**SHORT EXERCISE:**
Reproduce every one of the rows below word for word, leaving out the pictures.

**DATASET EXTRACT:**

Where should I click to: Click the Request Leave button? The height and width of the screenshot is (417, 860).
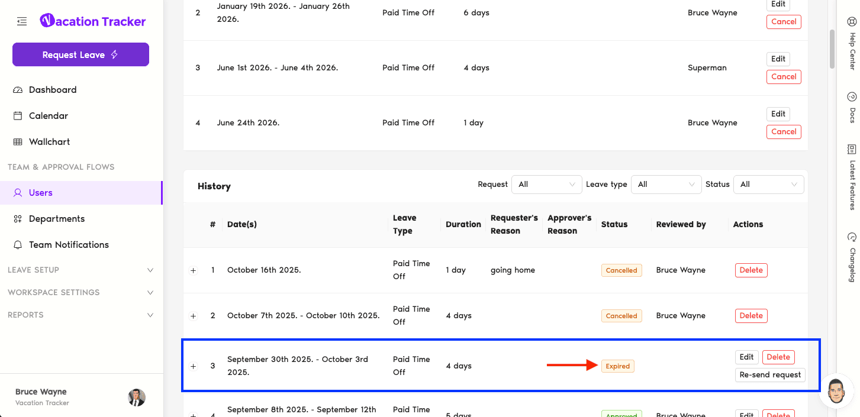point(80,55)
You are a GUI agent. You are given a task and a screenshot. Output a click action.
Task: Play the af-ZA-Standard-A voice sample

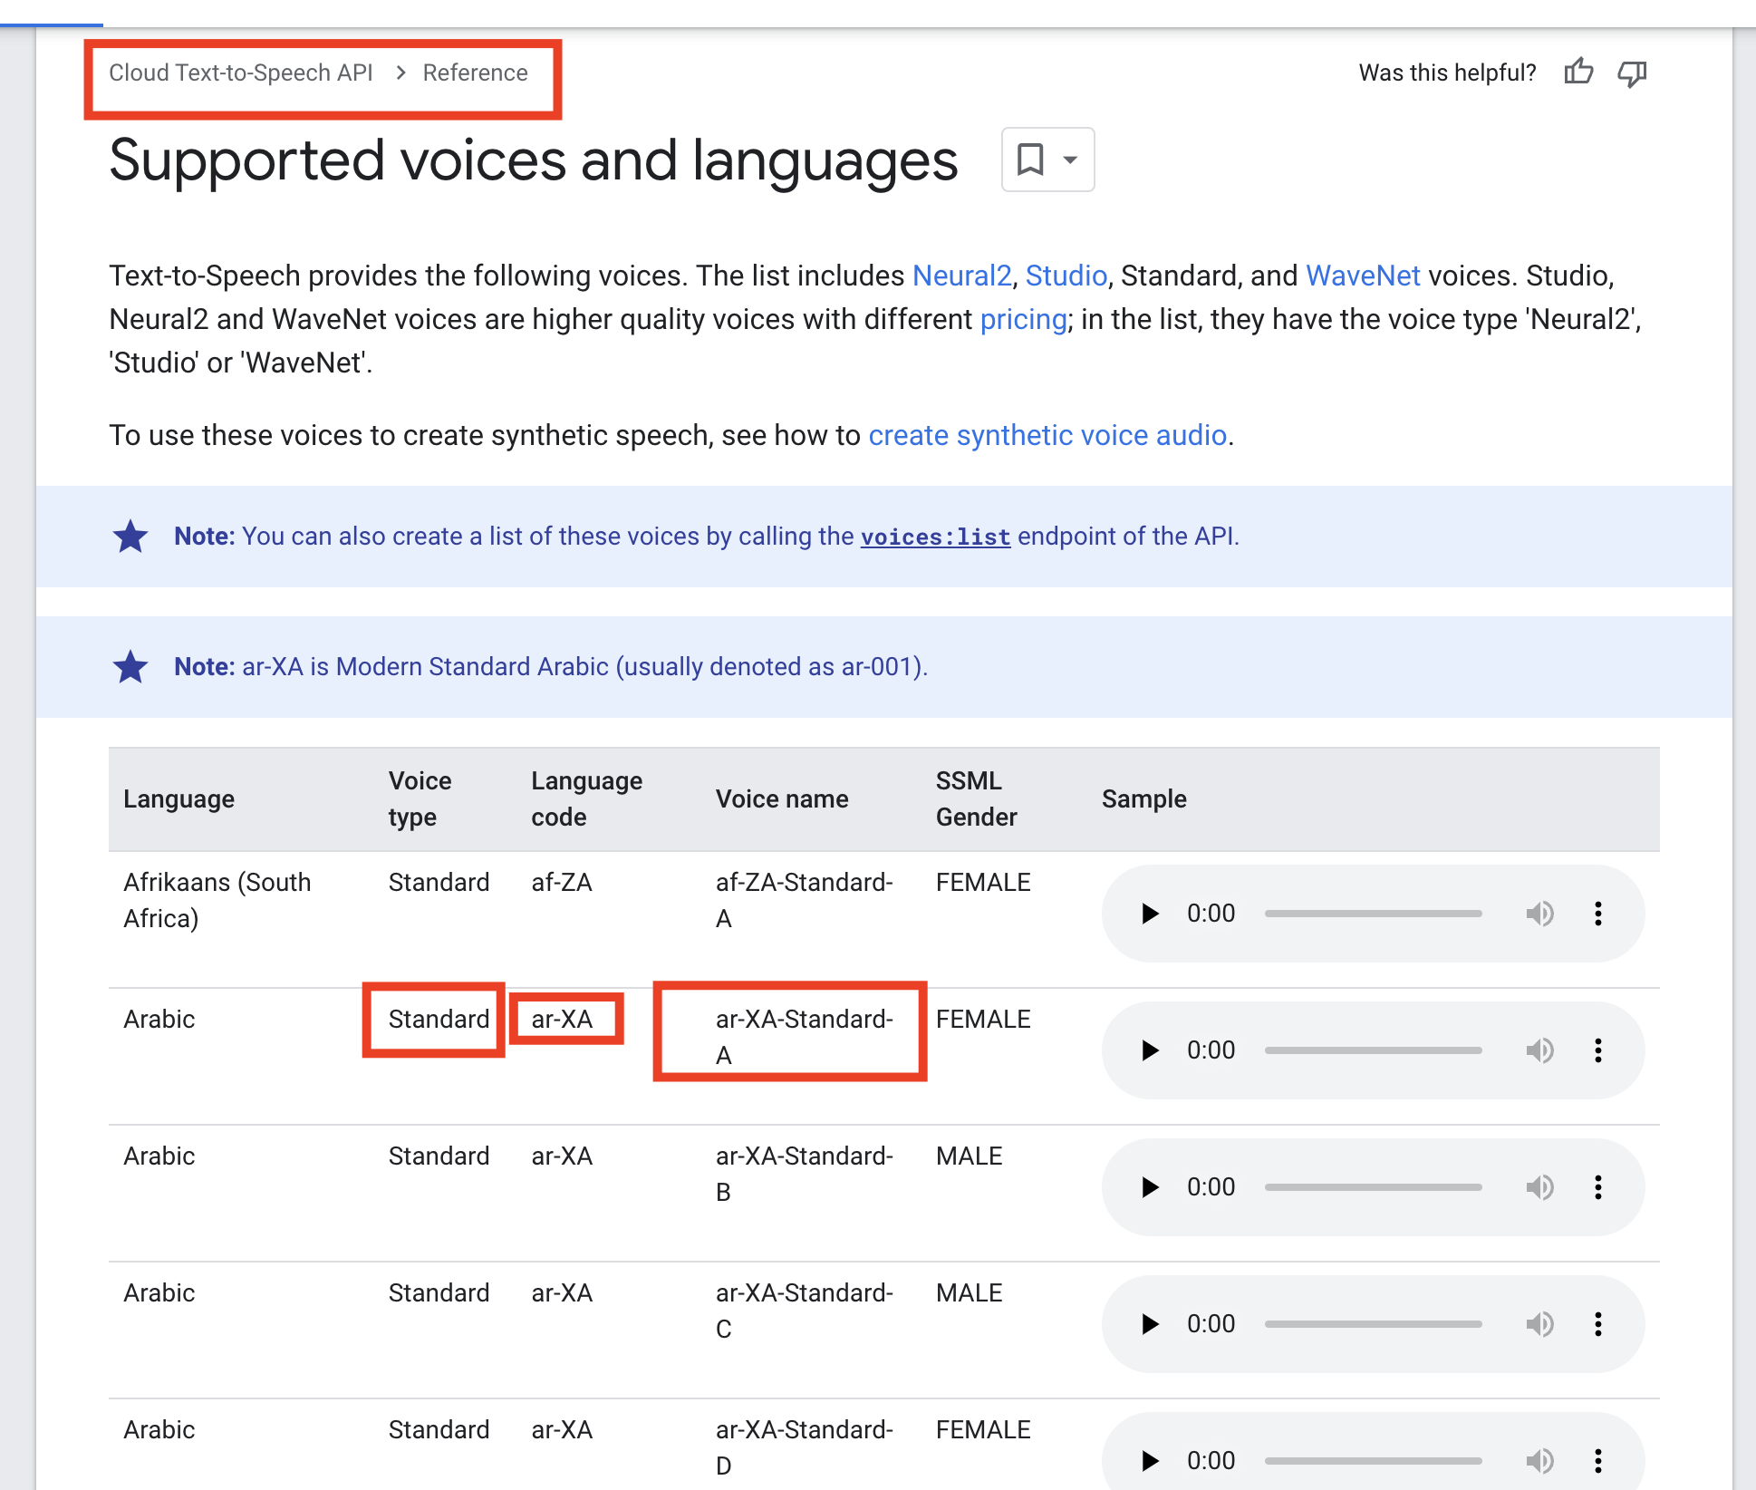point(1150,914)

**EXERCISE SOLUTION:**
Where should I click to: Click the Request Leave button? The height and width of the screenshot is (417, 860).
point(80,55)
You are a GUI agent. You are given a task and a screenshot. Output a click action.
Task: Play the af-ZA-Standard-A voice sample

point(1150,914)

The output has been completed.